Originally Posted by belzebass
I have a problem when working on rhyhm. When playing, I hit relatively precisely the 1, 2, 3 or the 4 of the measure, but the subdivisions are rushed, especially the sixteents. When I try to slow down, I start dragging, but I dont seem to get a nice steady subdivision.
I've been doing all exercices slowly with the metronome on 2 and 4, just on 1 and just on 1 of every two measures. I hear myself speed up after the tick and slow down just before the next tick. I still hit the tick itself rather consistently (except "1 of every two measures" of course, I'm just starting it).
What exercices should I do for it?
You do explain the nature of the playing, you only give the problem.
Your problem falls into two very distinct areas, the physical use and the mental use.
If your problem is physical, then you are tripping over your fingers, your lack of physical co-ordination is cause you to lose time in the actual act of playing.
If it is a mental problem, it is because you are not defining the task clear in your head what you want to play.
Knowing what to play is not enough, knowing what needs to be done and actually doing it is a task of resolve, accepting and believing it has to be done this way every time is the mental process involved.
There is no mental difference between playing whole notes, half notes, quarter notes, eighth notes, sixteenth notes, thirty second notes, but there physical difference is a relation to a set tempo before it is ever a physical task.
For example how do we know when is a player playing slow sixteenths instead of fast eighth notes? The mental process still requires the brain to make the relationship to the timing and then pick the notes to play.
When you play a whole note you think 1-2-3-4 but you play only on the 1 and hold the note for 2-3-4. So you had to continue to think 1-2-3-4 but only puck the note once.

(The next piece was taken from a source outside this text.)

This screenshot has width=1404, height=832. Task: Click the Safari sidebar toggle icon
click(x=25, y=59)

When you play half notes you think 1-2-3-4 but you only play on the 1 and the 3. So you play the 1 and hold it through the 2 before plucking it on the 3 and holding it through the 4. You still think 1-2-3-4 but you only plucked twice.
When you play quarter notes you think 1-2-3-4 and pluck 1-2-3-4. So you play what you count. But you still think 1-2-3-4
When you play eighth notes you count 1-2-3-4 and play each note twice, but you still think 1-2-3-4
When you play sixteenth notes you play each note four times, but you still think 1-2-3-4.

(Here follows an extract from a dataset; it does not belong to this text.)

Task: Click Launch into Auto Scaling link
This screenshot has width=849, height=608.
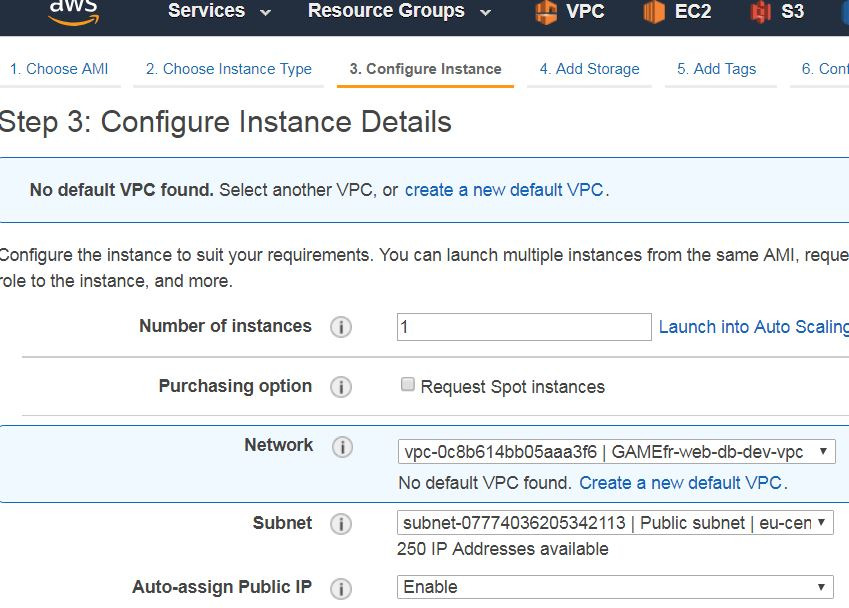Action: pyautogui.click(x=754, y=327)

But if you change the mental relationship to the above task by counting
1 & 2 & 3 & 4 & you change the relationship to the mental and the physical.
To play the previous examples using this count we need to play one beat and feel the and other till we get to the eighth notes.

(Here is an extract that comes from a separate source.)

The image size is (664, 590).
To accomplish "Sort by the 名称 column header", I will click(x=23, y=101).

It is the feeling and relationship to who the time is passing that we need to work on...not how fast it is passing.
When we play the eighth notes the task marries up the notes we feel and the notes we count, so we play the beat and the feel to get the eight notes. This gives us the physical task of playing once to what we think and feel.
This was the same mental and physical task of playing quarter notes when counting 1-2-3-4.
If the count was 1 & 2 & 3 & 4 & 5 & 6 & 7 & 8 & the relationship changes again. The mental process is longer between what we count and what we feel, so how we pluck those notes when we play has changed....but it is still a reference to 1-2-3-4.
Those quarter notes now get pluck on the 1 3 5 7 to create the correct tempo.... and so on it goes.
We cannot think this fast, so we have to take a mental count and sub-divided it into feel, we have to feel the time passing because we cannot think or count that fast.
We learn to build a relationship of how much time has passed between the notes we play, not how fast they were played.
How fast they are played is tempo, not timing, and as I said at the start, how do we know when is a player playing slow sixteenths and not fast eighth notes?
I find the working to 1 & 2 & 3 & 4 & is a great way to develop the relationship between feel and playing.
I give players the idea that in playing straight fours we think 1 & 2 & not 1-2-3-4 and 1 & 2 & 3 & 4 & instead of 1-2-3-4.
The brain quickly works out what to feel and what to play because there is space within this count to feel. Also there is space to develop the count and feel aspects of it in to 1 & 2 & 3 & 4 & 5 & 6 & 7 & 8 &.
This paves the way to counting and feeling sub-divisions using 1 & E & a 2 & E & a 3 etc because we have got used to feeling the space in what we count against.
As has been mentioned slow everything down and focus on the space between the notes passing...not the speed they pass at. When playing this slow the sub -divisions are where you put them, so after four notes it is quarters, after eight notes it is 8ths, so how fast they pass is not what you are developing (that is a tempo issue) and there relationship to a count within a beat.